Project Instructions

  • The course project will contribute to 20% of your overall grade.
  • The project should be done in teams of three people. All the team members will receive the same grade and thus it is important that all team members take part in executing integral parts of the project.
  • For this year, you can participate in one out of these 2 tracks for the project: Notebook Track or Applications Track.
  • You can talk to me during office hours to get my quick feedback on your project idea.
  • There will not be any extension or late days applicable for the project submission deadlines.

Notebook Track

  • In the notebook track, your goal will be to create a Jupyter/Colab notebook on a topic in RL.
  • You can pick your own topic or look at the list of suggestions below for inspiration.
  • Your notebooks will be evaluated based on the following criteria: creativity in explaining complex algorithms, the pedagogical nature of the notebook, novel insights based on the experiments, and novel visualizations of complex concepts through toy experiments.
  • We are looking for tutorials which are very different from the existing tutorials online.
  • You can take a look at the following two blog posts as reference for what we expect as an outcome of the project: post-1, post-2
  • Have a lot of comments and descriptions in the notebook to make it suitable for someone to self-learn the concept.

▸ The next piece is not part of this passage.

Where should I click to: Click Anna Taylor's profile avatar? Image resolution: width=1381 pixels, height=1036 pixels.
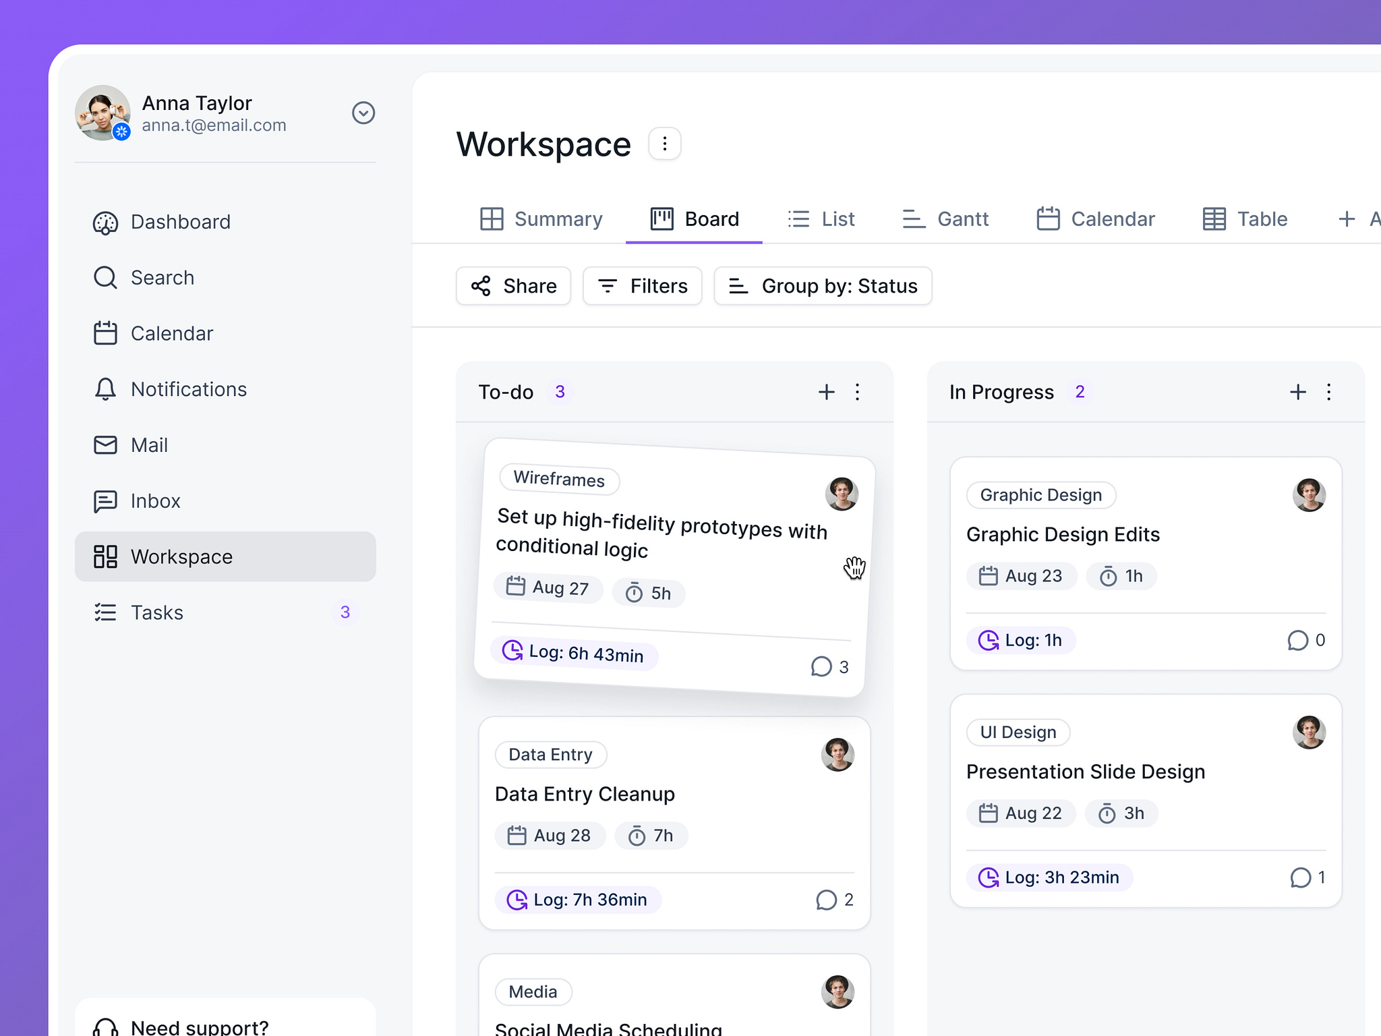point(102,113)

While evaluating your notebook, I will grade based on how easily I can understand what you are doing.

Applications Track

  • For the applications track, I want you to work on a real application for RL that is not a game.
  • For the final submission, you are expected to submit the code for the RL setup for the application, a notebook to explore the project, and a 5-page report.
  • The report should explain in detail the application, how you frame it as a reinforcement learning problem, your baselines, and the benchmark performance of the baselines on this application.

Project Schedule

  • The project schedule is given below:

    Milestone Info Deadline
    Register your team Google Form Nov 15
    Project Proposal 1 page (excluding references) - In GradeScope Nov 18, 10 pm
    Final Submission   Dec 20

Project Topics for Notebook Track

  1. Different techniques for sampling from the replay buffer.
  2. Maximization bias and double Q-learning.
  3. Extending algorithms from single-agent setting to multi-agent setting.
  4. Importance of different components of a Rainbow Agent.
  5. Visualization of loss surface for RL algorithms.
  6. Effect of different optimizers in RL.
  7. World models for model-based RL.
  8. Hierarchical RL.
  9. Visualization of Eligibility Traces.